Rev. date: 10/4/2011To determine if the sale of inherited property is taxable, you
must first determine your basis in the property. The basis of property inherited
from a decedent is generally one of the following:
• The fair market value (FMV) of the property on the date
of the decedent's death.
• The FMV of the property on the alternate valuation date if the executor
of the estate chooses to use alternate valuation. See the
Form 706 Instructions,
United States Estate (and Generation-Skipping Transfer) Tax
Return.
If you or your spouse gave the property to the decedent within
one year before the decedent's death, see
Publication 551,
Basis of Assets.
• If you sell the property for more than your basis, you
have a taxable gain.
• For information on how to report the sale on Schedule D, please see
Publication 550,
Investment Income and Expenses.
For estates of decedents who died in 2010, basis is generally
determined as described above.

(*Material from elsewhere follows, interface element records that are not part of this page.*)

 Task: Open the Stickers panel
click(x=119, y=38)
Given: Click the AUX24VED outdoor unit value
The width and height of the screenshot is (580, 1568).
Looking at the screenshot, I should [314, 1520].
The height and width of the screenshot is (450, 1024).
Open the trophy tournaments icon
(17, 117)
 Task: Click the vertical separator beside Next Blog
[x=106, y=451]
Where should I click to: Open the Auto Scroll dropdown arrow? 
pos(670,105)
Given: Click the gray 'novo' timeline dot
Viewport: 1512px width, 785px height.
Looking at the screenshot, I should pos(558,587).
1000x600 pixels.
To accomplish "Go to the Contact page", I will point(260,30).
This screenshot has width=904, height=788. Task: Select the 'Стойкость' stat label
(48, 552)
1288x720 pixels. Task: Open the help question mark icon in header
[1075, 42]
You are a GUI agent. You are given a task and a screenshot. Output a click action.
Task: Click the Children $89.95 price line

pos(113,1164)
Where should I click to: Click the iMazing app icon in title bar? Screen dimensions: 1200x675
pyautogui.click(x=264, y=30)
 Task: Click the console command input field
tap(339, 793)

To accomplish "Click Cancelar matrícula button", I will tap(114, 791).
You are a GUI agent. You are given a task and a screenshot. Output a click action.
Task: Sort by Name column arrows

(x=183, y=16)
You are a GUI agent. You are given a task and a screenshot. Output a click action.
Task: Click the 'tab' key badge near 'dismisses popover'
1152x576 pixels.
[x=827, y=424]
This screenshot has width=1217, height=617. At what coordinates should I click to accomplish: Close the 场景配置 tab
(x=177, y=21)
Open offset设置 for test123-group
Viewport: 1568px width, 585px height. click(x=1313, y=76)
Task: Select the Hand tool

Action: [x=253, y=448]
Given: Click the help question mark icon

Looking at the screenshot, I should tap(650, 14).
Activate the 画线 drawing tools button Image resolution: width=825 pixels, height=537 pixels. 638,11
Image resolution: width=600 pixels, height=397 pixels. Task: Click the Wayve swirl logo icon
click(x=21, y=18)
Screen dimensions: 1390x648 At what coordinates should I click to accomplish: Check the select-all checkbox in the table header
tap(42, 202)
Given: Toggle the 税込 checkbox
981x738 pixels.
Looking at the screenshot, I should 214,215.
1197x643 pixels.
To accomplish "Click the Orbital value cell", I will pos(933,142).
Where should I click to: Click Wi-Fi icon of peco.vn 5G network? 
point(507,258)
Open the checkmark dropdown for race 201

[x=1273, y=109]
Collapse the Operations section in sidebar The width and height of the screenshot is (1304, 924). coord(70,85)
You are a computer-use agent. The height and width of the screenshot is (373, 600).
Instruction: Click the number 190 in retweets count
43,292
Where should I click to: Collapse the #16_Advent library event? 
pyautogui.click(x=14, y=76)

However, the executor of a decedent who
died in 2010 may elect out of the estate tax rules for 2010 and use the modified
carryover of basis rules.
Under this special election, the basis of property inherited
from a decedent who died during 2010 is generally the lesser of:
• The adjusted basis of the decedent, or
• The fair market value of the property at the date of the
decedent’s death.
However, the executor of the decedent’s estate may increase
the basis of certain property that beneficiaries acquire from a decedent by up
to $1.3 million, but no more than the fair market value of the property at the
date of the decedent’s death. The executor may also increase the
basis of certain property that the surviving spouse acquires from a decedent by
up to $3 million, but no more than the fair market value of the property at the
date of the decedent’s death. The executor of the decedent’s
estate is required to provide a statement to all heirs listing the
decedent’s basis in the property, the fair market value of the property on
the date of the decedent’s death, and the additional basis allocated to
the property.
Report the sale on Form 1040, Schedule D (PDF),
Capital Gain and Losses, as described above.